Oai Star

Le quatrième album des Stars du Oaï nous est présenté par Gary Greu & Dubmood. « Manifesta » nous dévoile son artwork particulièrement soigné et radicalement opposé à son prédécesseur mais néanmoins inimitable « Va à Lourdes ». Une révolution serait-elle en marche sur la planète Mars ?

Comme à chaque sortie d’album, c’est le renouvellement et la nouveauté qui surprennent. « Va à Lourdes » délivrait une bonne dose de guitare et d’énergie rock. « Manifesta », quant à lui, embrigade Dubmood sur son terrain de jeu favori : la musique électronique. A partir d’une Game Boy, le Suédois fait des merveilles et permet au Oaï Star d’élargir sa palette musicale, une fois de plus.

L’énergie rock semble moins présente mais il ne s’agit bel et bien que d’une fausse impression. La cheapmusic représente un attrait certain et agrémente les plages musicales de petites intentions aux grands pouvoirs, se rapprochant par la même de l’esprit sound system des débuts.

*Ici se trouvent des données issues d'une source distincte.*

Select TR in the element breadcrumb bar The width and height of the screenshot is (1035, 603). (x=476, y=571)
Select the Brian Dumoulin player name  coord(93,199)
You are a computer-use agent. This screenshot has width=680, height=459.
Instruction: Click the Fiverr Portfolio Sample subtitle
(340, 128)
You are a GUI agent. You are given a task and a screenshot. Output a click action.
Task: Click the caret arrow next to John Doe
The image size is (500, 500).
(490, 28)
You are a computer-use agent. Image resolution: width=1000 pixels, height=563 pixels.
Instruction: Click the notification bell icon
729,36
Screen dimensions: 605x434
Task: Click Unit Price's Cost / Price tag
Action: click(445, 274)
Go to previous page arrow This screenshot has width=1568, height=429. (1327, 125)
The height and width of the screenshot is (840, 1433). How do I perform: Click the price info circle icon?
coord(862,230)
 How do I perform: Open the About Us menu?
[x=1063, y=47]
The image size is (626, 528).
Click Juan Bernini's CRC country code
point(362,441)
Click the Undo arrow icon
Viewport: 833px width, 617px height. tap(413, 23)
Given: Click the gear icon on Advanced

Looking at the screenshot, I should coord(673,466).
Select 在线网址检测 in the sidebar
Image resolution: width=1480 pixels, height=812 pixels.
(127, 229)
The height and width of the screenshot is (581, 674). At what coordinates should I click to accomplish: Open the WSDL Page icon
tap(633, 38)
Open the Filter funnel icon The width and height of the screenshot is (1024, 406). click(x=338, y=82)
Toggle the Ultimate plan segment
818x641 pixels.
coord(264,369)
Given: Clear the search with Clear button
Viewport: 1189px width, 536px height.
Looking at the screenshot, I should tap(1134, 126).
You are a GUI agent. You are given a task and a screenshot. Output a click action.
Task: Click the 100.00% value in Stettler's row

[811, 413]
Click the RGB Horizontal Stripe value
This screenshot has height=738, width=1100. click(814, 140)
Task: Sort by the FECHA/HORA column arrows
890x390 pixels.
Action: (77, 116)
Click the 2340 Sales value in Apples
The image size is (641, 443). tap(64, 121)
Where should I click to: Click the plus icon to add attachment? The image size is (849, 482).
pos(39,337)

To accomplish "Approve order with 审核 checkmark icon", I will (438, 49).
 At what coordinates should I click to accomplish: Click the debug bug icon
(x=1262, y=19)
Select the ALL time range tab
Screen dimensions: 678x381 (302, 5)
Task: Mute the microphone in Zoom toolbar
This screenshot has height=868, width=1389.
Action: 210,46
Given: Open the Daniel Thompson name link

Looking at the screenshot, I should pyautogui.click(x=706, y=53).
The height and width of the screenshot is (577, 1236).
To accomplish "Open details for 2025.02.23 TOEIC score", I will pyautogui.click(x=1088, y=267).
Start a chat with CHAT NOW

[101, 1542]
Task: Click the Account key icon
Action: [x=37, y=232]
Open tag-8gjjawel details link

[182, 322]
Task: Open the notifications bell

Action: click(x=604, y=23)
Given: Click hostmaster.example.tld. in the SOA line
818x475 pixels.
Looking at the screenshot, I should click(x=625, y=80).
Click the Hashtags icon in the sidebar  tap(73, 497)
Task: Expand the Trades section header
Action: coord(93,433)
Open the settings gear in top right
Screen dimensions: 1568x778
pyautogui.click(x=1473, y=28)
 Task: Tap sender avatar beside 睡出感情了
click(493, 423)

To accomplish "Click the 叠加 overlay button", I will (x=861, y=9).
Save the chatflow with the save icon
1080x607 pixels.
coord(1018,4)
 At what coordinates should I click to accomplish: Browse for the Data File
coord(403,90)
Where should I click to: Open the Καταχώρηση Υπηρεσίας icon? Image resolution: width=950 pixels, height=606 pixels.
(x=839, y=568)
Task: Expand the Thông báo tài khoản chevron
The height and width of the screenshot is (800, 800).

L’énergie est travaillée différemment au profit de la scène, semble-il. Si les précédents opus étaient faciles à s’approprier, celui-ci puise sa force dans l’euphorie, l’instant présent. Difficile de savoir comment va évoluer « Manifesta », un album plus « festif » qui révèle des textes moins prenants et moins parlants « La vie qu’on mène », « Je veux faire brûler la mer »…

Si les textes laissent les auditeurs sur leur faim, la musique procure quelques bonnes surprises « Fire » qui nous confirment l’importance de ce fameux renouvellement. Quant à leur sens de l’humour et de la dérision, les Marseillais ne l’ont pas perdu. Pour preuve, « Are you from Mars » met sur la route de Gary une incroyable célébrité pour notre plus grand plaisir.

Pour finir, il semblerait qu’il faille se chausser de nos plus belles baskets et écumer à nouveau les salles de concert cet hiver afin d’apprivoiser ce nouvel album et le découvrir sous un nouvel angle.